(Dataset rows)
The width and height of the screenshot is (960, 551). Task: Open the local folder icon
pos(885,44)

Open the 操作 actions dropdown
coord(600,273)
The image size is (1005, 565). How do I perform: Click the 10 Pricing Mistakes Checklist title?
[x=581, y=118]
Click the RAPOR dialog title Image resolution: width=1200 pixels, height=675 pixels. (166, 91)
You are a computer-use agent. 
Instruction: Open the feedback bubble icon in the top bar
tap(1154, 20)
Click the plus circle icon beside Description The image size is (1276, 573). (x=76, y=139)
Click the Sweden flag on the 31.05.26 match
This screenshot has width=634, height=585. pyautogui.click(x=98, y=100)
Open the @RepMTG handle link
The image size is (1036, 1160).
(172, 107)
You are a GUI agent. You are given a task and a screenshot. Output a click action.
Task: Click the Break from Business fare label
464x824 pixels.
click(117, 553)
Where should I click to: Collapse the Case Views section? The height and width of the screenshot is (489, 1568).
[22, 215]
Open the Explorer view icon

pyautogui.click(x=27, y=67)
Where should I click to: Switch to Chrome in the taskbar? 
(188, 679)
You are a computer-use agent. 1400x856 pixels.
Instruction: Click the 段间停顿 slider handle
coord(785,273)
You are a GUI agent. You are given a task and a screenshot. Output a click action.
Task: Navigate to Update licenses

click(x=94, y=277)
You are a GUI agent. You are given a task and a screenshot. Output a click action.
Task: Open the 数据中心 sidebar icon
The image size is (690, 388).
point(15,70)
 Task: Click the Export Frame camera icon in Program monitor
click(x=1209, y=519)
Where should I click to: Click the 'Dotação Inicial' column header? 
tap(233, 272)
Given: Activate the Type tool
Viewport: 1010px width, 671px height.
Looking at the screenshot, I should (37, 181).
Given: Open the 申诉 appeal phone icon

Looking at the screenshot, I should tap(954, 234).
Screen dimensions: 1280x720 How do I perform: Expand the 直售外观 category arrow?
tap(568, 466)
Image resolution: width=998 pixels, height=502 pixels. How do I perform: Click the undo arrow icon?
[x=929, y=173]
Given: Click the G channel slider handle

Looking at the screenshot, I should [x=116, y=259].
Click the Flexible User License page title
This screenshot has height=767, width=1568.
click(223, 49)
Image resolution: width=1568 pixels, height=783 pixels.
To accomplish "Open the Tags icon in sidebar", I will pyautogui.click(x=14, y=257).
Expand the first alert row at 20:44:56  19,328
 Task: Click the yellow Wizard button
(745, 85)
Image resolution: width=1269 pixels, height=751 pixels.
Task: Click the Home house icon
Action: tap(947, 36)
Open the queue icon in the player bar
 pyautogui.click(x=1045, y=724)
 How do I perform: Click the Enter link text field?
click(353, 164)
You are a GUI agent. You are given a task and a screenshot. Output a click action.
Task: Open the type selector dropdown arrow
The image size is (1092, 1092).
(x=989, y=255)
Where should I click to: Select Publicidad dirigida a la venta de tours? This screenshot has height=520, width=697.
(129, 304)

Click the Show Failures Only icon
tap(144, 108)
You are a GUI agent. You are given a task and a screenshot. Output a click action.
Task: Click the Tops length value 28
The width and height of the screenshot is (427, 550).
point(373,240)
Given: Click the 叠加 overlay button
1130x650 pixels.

EXERCISE:
How many lines in the entries above contain the word "size"? Reply with the number alone.

SOLVED PROBLEM:
5